HVAC systems remain one of the largest energy consumers in many commercial facilities, making them prime targets for improving energy efficiency and reducing operating costs. Even though systems can vary, by concentrating on the most common HVAC energy wasters such as refrigerant gas leaks, temperature control and equipment management, operators can maximise energy savings and ensure energy efficiency.

If sufficiently serious, those who deliberately allow a gas to escape may face a criminal prosecution instead of being ordered to pay a civil penalty. Fines of up to £100,000 apply for less serious offences, for example contravening procedures for minimising emissions or if non-certified individuals are found to be handling F-gases.

Even the most sophisticated devices on the market have a return on investment time of just two years, therefore installing technology to monitor leaks in cold storage offers a simple yet effective solution for operators in any sector.

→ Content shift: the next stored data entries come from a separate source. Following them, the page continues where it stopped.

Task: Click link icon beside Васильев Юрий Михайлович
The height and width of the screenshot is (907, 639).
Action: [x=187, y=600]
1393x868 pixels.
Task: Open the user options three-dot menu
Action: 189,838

Despite coming a long way since the early days of volatile, toxic and dangerous coolant gases, such as ammonia and methyl chloride, there are still risks present to individuals and the environment. When modern day refrigerants are managed in a controlled environment such as a closed system of tubes and coils, these gases can provide effective climate control, and when coupled with the right safety and monitoring equipment they can operate at their most efficient level.

Business and environmental benefits

New technologies have the potential to significantly reduce energy consumption, prevent breaches in regulatory compliance, whilst minimising carbon emissions, and more importantly, they mitigate the risk to personnel within buildings, whether it is commercial/retail property, a warehouse or a large residential complex.

Today, many facilities and health and safety managers are seeing the value in these innovative monitoring and intervention solutions. Their adoption helps companies comply with obligations to employees and residents with regards to health and safety while also providing a much-needed answer to the problem of unnecessary energy wastage.